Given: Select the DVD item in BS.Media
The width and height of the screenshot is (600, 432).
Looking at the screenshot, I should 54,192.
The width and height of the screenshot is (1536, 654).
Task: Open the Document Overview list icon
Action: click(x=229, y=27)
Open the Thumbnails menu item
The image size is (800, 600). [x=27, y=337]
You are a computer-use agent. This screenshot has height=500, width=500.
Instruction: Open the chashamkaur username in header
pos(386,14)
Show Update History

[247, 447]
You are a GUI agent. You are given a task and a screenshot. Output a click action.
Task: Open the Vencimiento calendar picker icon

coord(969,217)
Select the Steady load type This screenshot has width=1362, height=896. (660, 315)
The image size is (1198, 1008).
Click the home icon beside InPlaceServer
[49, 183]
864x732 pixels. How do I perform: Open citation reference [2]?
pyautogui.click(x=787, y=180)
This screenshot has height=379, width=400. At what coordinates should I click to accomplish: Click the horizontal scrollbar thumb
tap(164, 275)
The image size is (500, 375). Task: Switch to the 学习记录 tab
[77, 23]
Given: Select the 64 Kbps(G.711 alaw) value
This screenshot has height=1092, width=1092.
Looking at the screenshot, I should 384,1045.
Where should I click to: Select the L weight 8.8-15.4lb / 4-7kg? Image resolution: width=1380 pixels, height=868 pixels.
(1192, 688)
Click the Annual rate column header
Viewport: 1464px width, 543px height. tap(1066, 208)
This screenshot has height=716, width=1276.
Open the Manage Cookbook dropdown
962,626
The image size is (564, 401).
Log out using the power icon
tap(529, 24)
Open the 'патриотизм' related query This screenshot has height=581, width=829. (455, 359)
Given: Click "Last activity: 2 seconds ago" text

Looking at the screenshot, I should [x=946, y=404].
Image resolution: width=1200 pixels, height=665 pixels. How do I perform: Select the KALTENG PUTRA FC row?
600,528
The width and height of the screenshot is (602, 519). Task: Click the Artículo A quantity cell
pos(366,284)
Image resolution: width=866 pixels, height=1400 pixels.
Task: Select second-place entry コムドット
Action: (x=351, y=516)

■ **Your assignment**:
Check each line above for the string "agent" and show the ones that have it.

■ **Task answer**:
You are a computer-use agent. This screenshot has height=500, width=500.
You are a GUI agent. You are given a task and a screenshot. Output a click action.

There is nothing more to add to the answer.